I have had the good fortune of working at HT's with really experienced Committee members. And with all due respect to the AKC rep... we will do whatever the protocol for duck euthanization is. But it will not improve the quality of ducks we use because... we only use really good ducks throughout the HT. Always have. Always will.


----------



## Dave Burton (Mar 22, 2006)

I don't have anything to do with it but our club takes great care of birds. We have 1 guy in charge of birds and he does a great job. We kill enough to get started then the flyers start adding up. At the end of day one all birds are hung and dried with fans blowing on them. They are usually in very good shape the next morning. If any bird is shot up or used up it doesn't go back out into the field. I usually take 2 or 3 bags home afterwards and use them and refreeze them until useless.


----------



## Karen Klotthor (Jul 21, 2011)

I judges this past weekend that this hunt. We started the master flight with pre frozen birds. those birds held up better than some of the flyers shot that morning. It was hot and the cooler birds seemed to fair better.
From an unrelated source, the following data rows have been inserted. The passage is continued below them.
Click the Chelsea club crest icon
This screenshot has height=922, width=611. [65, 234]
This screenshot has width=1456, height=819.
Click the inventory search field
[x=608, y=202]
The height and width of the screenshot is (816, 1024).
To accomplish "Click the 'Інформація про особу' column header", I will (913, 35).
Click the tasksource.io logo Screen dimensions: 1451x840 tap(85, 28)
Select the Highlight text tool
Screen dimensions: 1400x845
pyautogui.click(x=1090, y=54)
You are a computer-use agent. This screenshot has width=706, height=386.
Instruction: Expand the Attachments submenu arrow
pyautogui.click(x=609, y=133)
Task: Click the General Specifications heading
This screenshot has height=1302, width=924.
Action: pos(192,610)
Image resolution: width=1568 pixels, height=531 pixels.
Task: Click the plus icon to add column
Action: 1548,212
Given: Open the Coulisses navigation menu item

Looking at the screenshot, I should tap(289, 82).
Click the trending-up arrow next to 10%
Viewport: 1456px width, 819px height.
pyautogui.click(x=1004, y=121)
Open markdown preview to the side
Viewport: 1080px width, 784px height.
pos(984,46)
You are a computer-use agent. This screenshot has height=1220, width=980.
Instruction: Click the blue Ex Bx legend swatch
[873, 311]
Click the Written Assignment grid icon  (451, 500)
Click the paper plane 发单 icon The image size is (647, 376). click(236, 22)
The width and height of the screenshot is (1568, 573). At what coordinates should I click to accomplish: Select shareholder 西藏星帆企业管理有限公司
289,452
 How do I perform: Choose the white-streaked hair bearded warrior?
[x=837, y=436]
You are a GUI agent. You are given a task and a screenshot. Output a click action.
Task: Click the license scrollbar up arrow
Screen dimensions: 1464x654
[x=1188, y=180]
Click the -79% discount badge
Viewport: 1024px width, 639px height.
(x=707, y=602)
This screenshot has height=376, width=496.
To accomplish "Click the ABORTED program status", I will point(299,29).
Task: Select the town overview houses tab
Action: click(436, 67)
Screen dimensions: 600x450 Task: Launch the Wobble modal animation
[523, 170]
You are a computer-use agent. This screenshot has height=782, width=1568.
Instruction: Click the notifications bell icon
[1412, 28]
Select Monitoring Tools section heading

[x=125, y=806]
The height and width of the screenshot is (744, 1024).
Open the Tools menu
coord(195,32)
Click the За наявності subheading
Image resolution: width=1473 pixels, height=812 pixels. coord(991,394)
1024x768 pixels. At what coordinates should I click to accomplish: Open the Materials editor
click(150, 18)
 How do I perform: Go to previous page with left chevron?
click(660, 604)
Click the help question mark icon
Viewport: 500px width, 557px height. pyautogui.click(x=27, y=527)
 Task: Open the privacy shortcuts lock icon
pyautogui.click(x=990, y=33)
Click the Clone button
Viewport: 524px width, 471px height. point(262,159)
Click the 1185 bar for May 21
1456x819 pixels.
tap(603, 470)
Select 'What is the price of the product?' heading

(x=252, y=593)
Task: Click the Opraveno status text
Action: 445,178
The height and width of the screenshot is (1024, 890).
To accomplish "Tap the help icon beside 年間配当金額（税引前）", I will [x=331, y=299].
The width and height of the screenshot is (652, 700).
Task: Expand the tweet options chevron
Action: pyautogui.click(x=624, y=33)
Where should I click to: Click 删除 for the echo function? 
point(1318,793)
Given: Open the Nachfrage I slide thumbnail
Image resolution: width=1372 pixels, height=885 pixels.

By the time we started our next series you could not tell which birds were the previously frozen ones. It worked great.



cakaiser said:


> This.
> FT, last weekend. 50 properly hung and dried, "good" birds were put in the freezer at the cattle ranch. This I know because my husband did it. And if there is one thing he hates, it is rotten birds.
> The HT this weekend used those birds to get started. Not a thing wrong with those birds.
> 
> ...


----------



## Tobias (Aug 31, 2015)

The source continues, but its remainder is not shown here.